Given records:

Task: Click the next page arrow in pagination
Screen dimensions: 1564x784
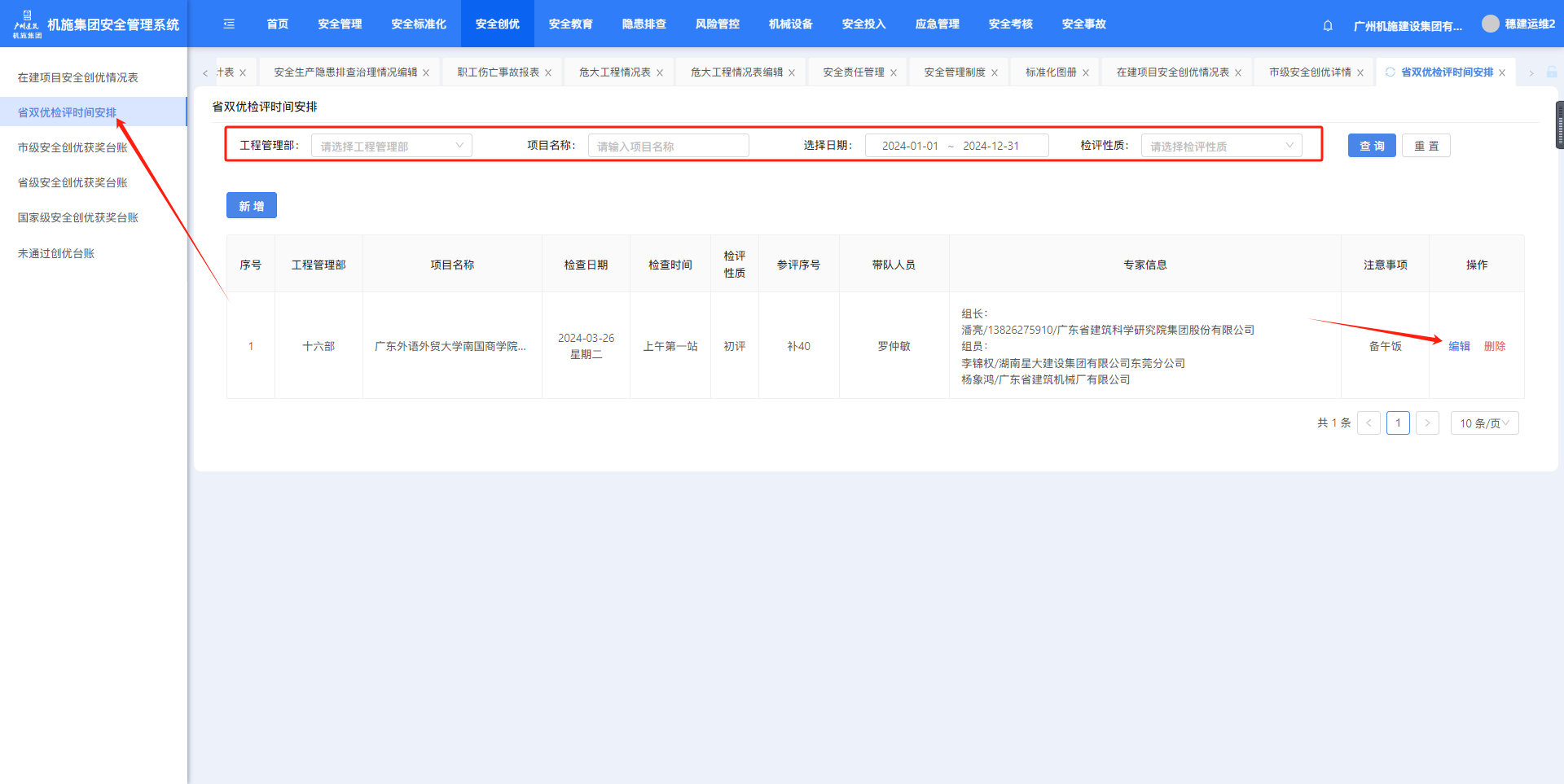Action: tap(1427, 423)
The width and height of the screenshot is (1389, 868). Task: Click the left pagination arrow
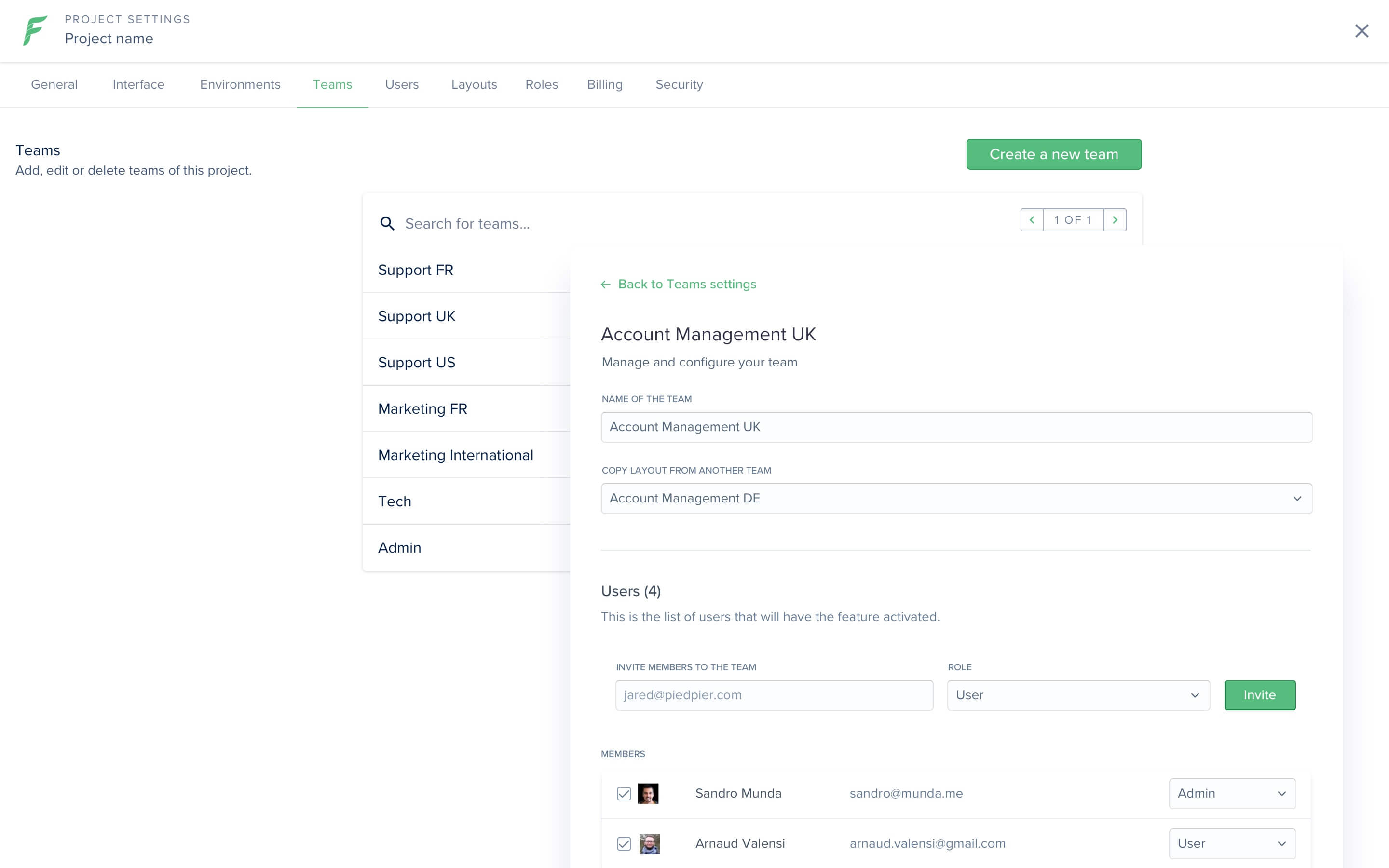click(1031, 220)
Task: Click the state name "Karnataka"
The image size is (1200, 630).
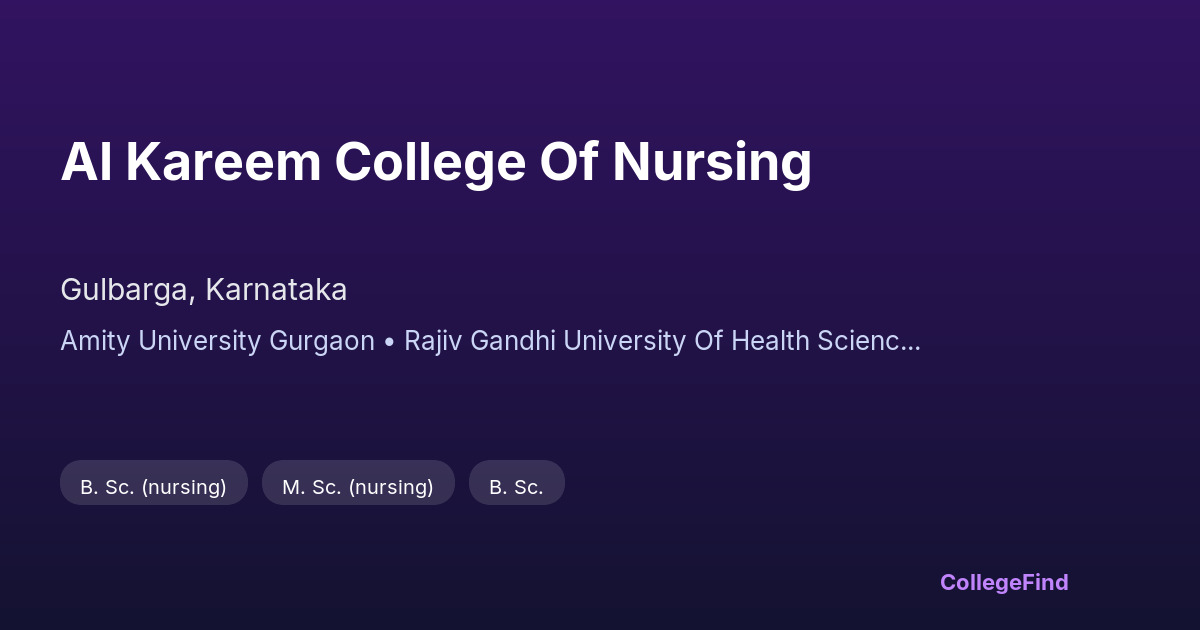Action: 276,290
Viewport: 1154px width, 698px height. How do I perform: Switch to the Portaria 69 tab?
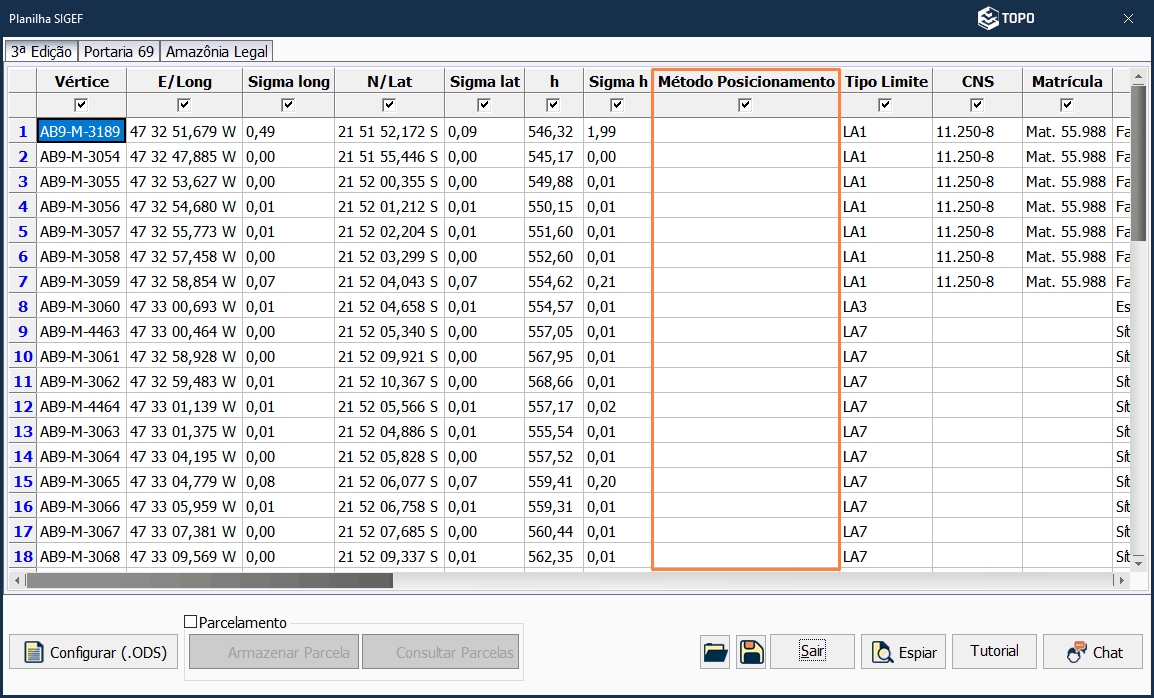tap(118, 50)
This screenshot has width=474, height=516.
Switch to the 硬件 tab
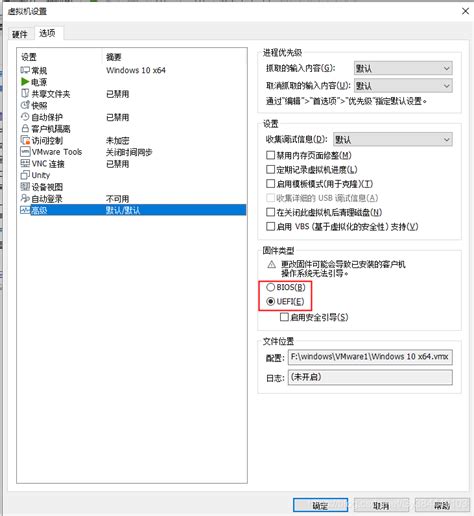click(20, 34)
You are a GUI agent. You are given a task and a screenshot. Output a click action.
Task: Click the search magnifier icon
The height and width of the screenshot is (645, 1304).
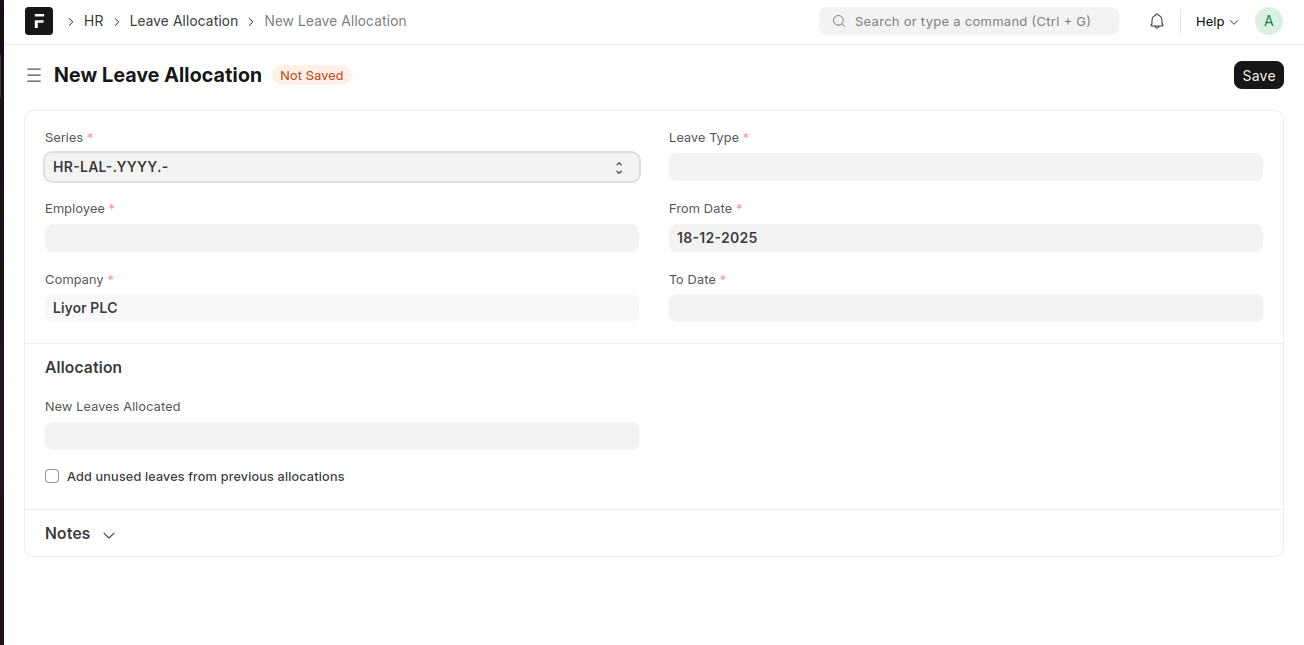[839, 21]
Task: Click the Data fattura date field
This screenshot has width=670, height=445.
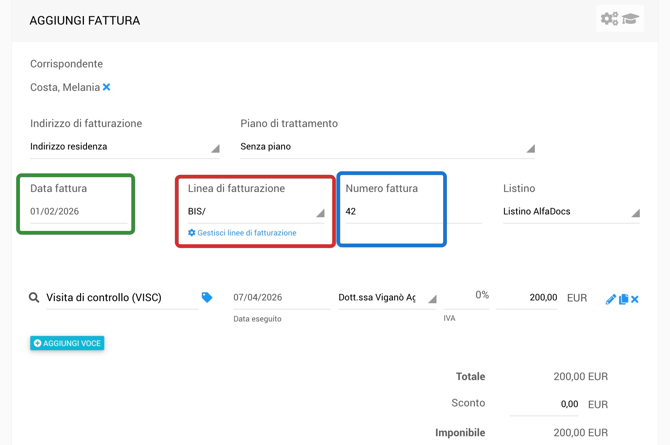Action: (x=76, y=212)
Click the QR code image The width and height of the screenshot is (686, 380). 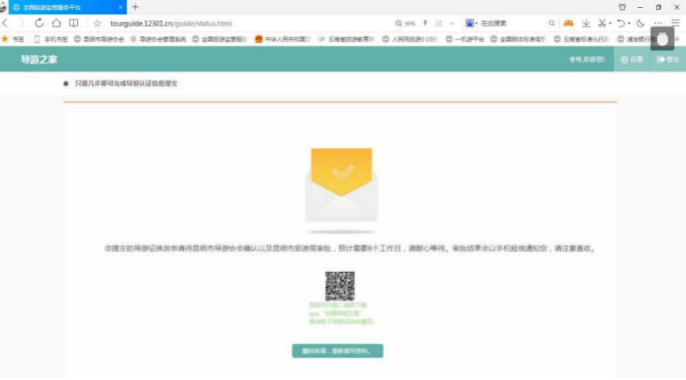[340, 286]
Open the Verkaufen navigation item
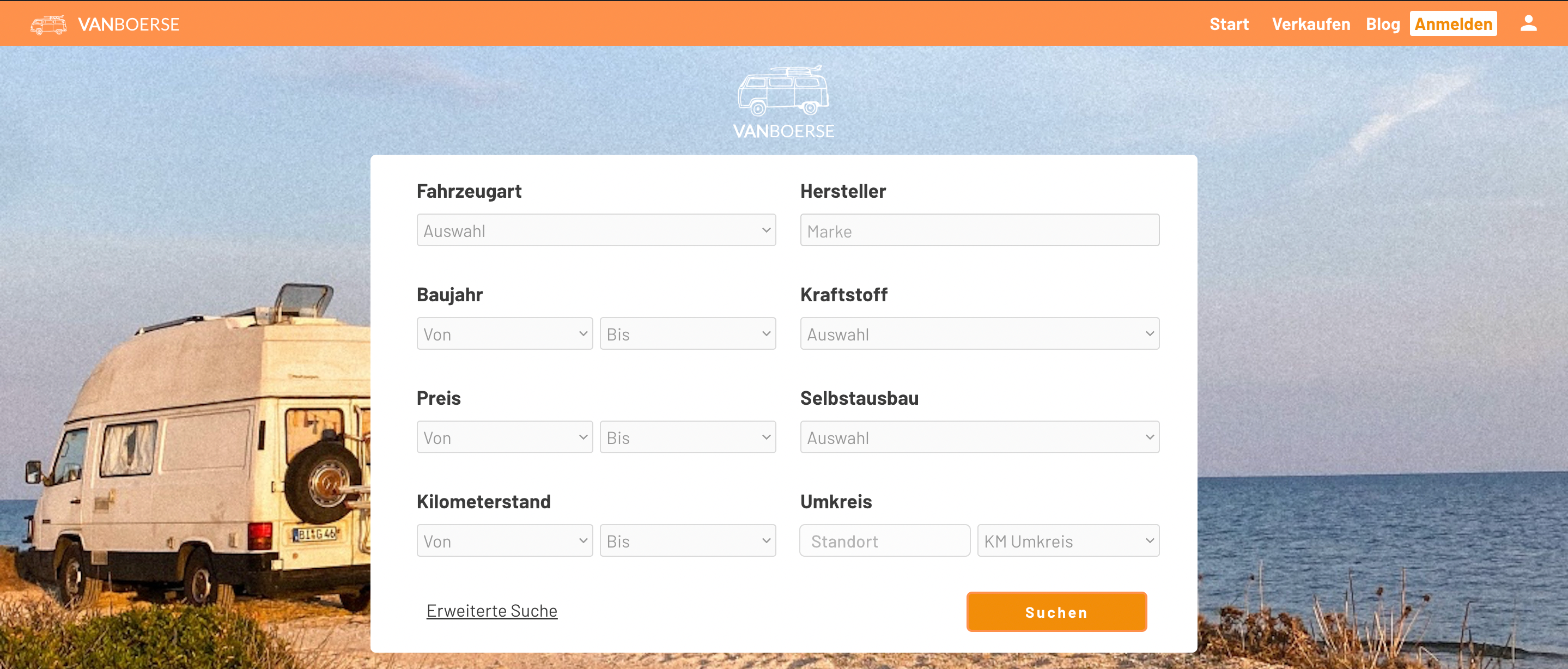1568x669 pixels. coord(1310,25)
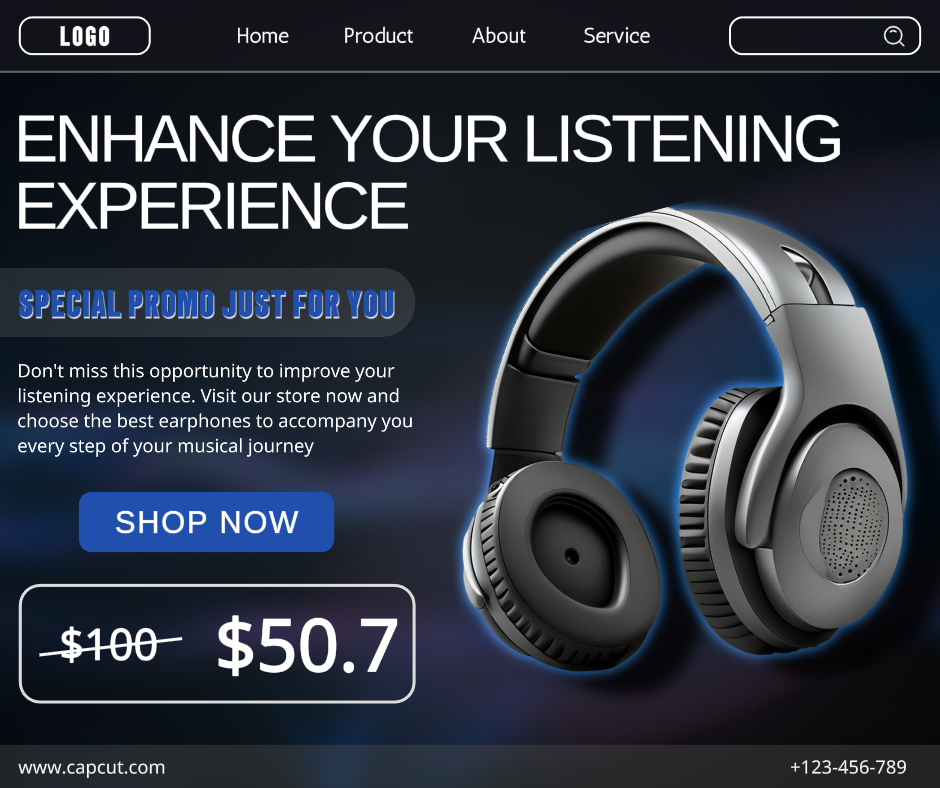Screen dimensions: 940x788
Task: Click the crossed-out $100 price
Action: (x=110, y=645)
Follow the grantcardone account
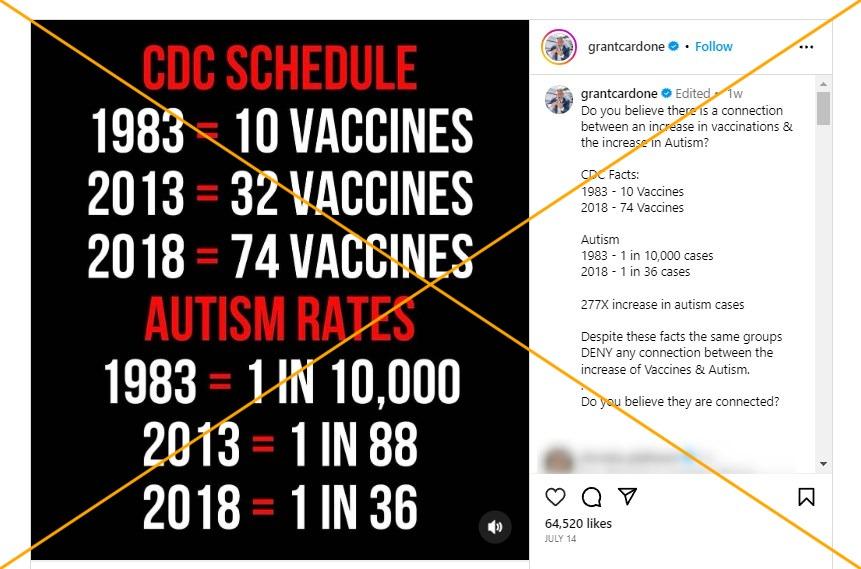861x569 pixels. coord(713,47)
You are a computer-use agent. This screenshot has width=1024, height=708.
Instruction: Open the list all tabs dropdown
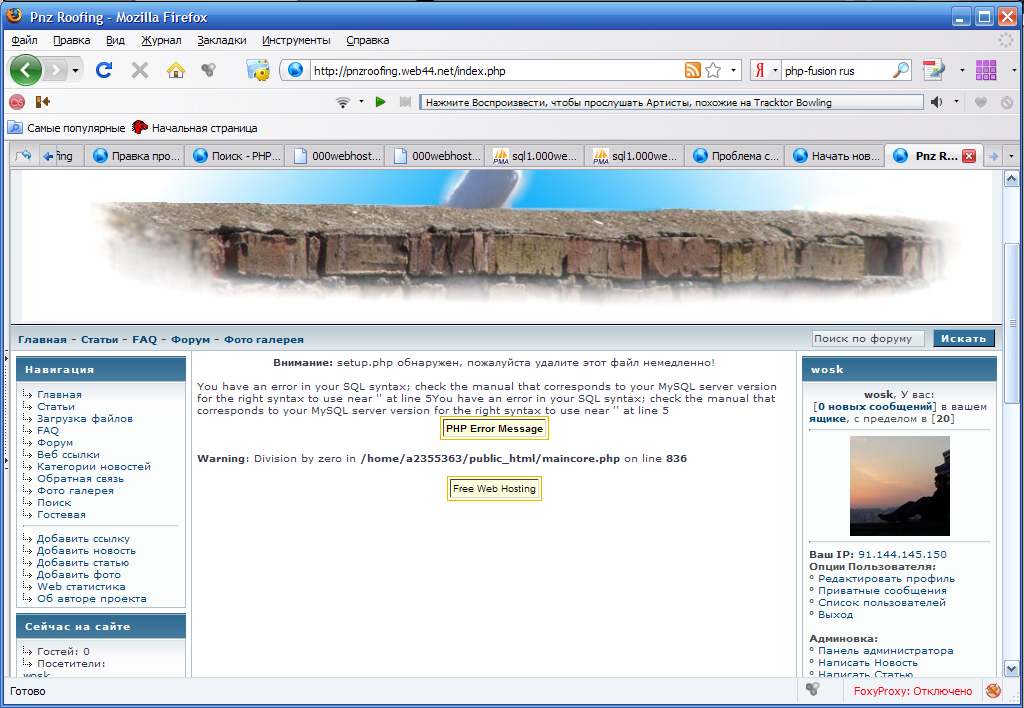point(1011,156)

Exercise: In the records above, find the line containing "Open the Verkaufen navigation item", then please restate it and each line after it word for word, pictures excluded.

Answer to the exercise:
Open the Verkaufen navigation item
1568x669 pixels. coord(1310,25)
Screen dimensions: 940x788
Task: Click the crossed-out $100 price
Action: (x=110, y=645)
Follow the grantcardone account
861x569 pixels. coord(713,47)
You are a computer-use agent. This screenshot has width=1024, height=708.
Instruction: Open the list all tabs dropdown
point(1011,156)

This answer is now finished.